C’était en juin. Le beau temps était définitivement arrivé et nous nous sommes dit qu’un petit road trip ne nous ferait pas de tort.
 
Nous sommes donc parties avec un coffre de voiture bien rempli et la naïveté de deux filles nouvellement mamans. Jamais je n’ai pensé que je ferais un changement de couches DANS la valise de l’auto à Kamouraska, ni SUR la valise de l’auto à Baie-St-Paul. Je n’avais pas non plus envisagé que ma douce allaiterait dans l’auto à Notre-Dame-du-Portage ou dans la grande salle commune du traversier entre Rivière-du-Loup et St-Siméon.

Crédit photo : Marie-Pier Allard.

 
Heureusement, personne ne nous a jamais passé de commentaires. Nous avons eu le droit au fameux «Hiiii c’est pas vieux ça!» et au «Hon, elle est donc bien belle!».
Nous avons toutefois vécu une expérience particulière en déjeunant à La Malbaie.
 
En nous attablant devant notre petit déjeuner continental, MP et moi savions déjà que la serveuse était gaga de notre bébé. Une belle madame dans la cinquantaine qui venait nous voir beaucoup trop souvent. Les madames de la table d’à côté n’avaient d’yeux que pour Léane elles aussi.
 
C’est MP qui a amené la coquille de Léane à la table et qui l’avait tournée vers elle. À la fin de mon déjeuner, j’ai pris le bébé dans mes bras, comme ça, parce que c’est ma fille et que je l’aime. La serveuse m’a demandé pour la prendre (ce qui est un peu bizarre), mais je lui ai dit oui. J’en ai profité pour aller me chercher une banane.
 
Serveuse à MP (en parlant de moi) : «C’est la marraine de ton bébé?».

J’espérais en silence que MP dise oui.
 
MP : «Non, c’est sa mère. Elle aussi. On est deux mamans.».
 
Serveuse (en détournant le regard, mal à l’aise) : «Ah oui… L’avez-vous adopté?».

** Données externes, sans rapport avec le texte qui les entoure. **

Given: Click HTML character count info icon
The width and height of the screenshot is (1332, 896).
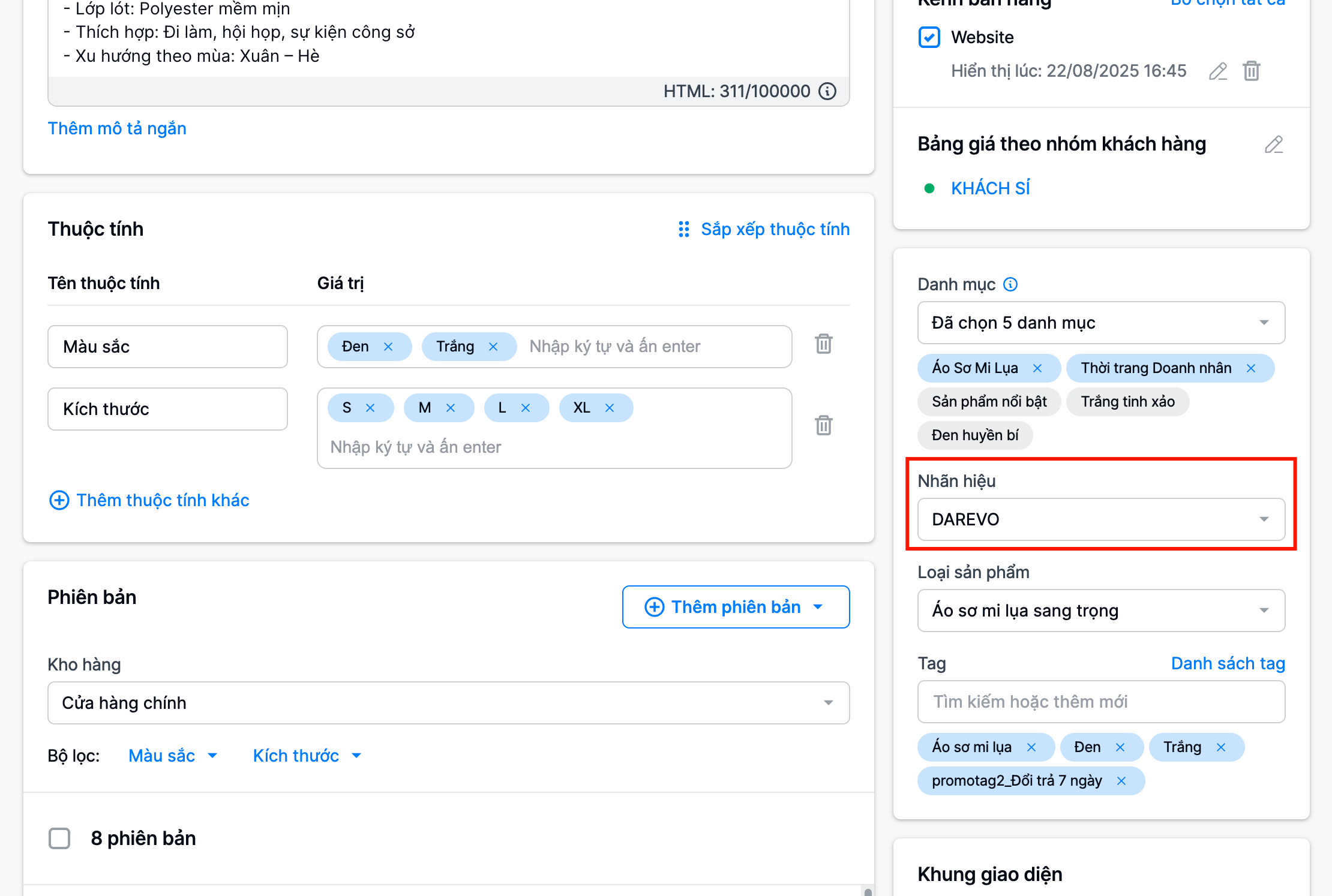Looking at the screenshot, I should tap(828, 91).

MP : «Non, je l’ai porté.».
 
Silence. Autant chez la serveuse qu’à la table d’à côté. Comme si on venait de dire quelque chose de super tabou. Tout d’un coup, l’intérêt pour le bébé s’est envolé.
 
À la fin du déjeuner, on s'est senties un peu mal, mais on comprenait que ce n’est pas tout le monde qui a déjà croisé une famille homoparentale.
 
La vie m’a alors envoyé un moment que je n’oublierai jamais, comme pour effacer le malaise qui venait de se passer. En sortant de la salle des déjeuners, le bébé dans les bras, nous avons croisé une madame qui m’a regardée, a regardé le bébé et a dit : «Oh mon Dieu, ce bébé-là ressemble donc bien à sa mère!».
 
Et c’est là que mon cœur a fondu, dans un escalier, sur le bord du fleuve.
 

Avez-vous déjà vécu ce genre de moment awkward en tant que famille homoparentale?